While Ristar has never received any sequels, it has received further attention in later years through re-releases in several Sonic and Sega-themed compilations, including Sonic Mega Collection, Sega Genesis Collection, Sonic's Ultimate Genesis Collection and Sega Forever. It has also been released for digital download for the Virtual Console and Steam. In 2021, it was released on the Nintendo Classics service. The game was also included on the North American and European edition of the Sega Genesis Mini 2, released on October 27, 2022.

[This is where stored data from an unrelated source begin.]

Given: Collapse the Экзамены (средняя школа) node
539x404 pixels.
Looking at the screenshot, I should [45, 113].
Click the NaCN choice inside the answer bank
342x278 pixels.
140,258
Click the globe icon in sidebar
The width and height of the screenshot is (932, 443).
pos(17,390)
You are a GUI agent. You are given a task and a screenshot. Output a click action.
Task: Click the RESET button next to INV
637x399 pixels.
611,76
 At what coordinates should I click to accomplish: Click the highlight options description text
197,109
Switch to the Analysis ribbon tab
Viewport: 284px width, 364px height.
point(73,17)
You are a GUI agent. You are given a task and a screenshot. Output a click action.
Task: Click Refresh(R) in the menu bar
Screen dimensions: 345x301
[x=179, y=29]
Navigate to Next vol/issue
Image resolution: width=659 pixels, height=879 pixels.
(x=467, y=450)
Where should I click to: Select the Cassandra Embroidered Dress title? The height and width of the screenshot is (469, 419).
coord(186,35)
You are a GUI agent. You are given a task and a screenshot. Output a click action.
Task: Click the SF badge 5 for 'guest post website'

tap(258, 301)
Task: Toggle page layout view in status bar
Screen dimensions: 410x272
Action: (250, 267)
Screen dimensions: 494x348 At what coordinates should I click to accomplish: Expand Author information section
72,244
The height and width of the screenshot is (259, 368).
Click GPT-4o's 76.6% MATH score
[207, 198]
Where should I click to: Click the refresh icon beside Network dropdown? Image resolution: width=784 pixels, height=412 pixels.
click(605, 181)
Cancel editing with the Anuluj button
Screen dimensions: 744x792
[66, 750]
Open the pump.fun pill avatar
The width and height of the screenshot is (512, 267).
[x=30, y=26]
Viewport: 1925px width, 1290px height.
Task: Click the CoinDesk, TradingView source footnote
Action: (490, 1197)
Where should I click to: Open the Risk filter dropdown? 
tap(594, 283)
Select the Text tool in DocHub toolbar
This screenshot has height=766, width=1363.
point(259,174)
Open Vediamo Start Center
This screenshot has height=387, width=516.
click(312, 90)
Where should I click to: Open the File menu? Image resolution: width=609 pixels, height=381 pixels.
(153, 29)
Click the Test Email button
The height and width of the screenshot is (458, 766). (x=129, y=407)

Ristar, as a character, has only made a few minor cameo appearances outside of his two original games in 1995. In Sega's two Shenmue games for the Dreamcast, Shenmue and Shenmue II, the player can choose to spend money to purchase a randomly selected collectible 'Gachapons' (capsule toys) from a machine; one of the possibilities in both games is a Ristar figurine. He also briefly appeared in the introductory video of the 2001 Japan-only Dreamcast game Segagaga. Ristar did not make any more appearances until 2010, where he makes a cameo appearance in a downloadable track for Sonic & Sega All-Stars Racing due to the high demand for him to be in the game. He also made an appearance as a flagman in the sequel, Sonic & All-Stars Racing Transformed, in 2012. In 2012, Ristar was cited by GameSpot as one of the examples of lost video games from the 1990s that deserved to return.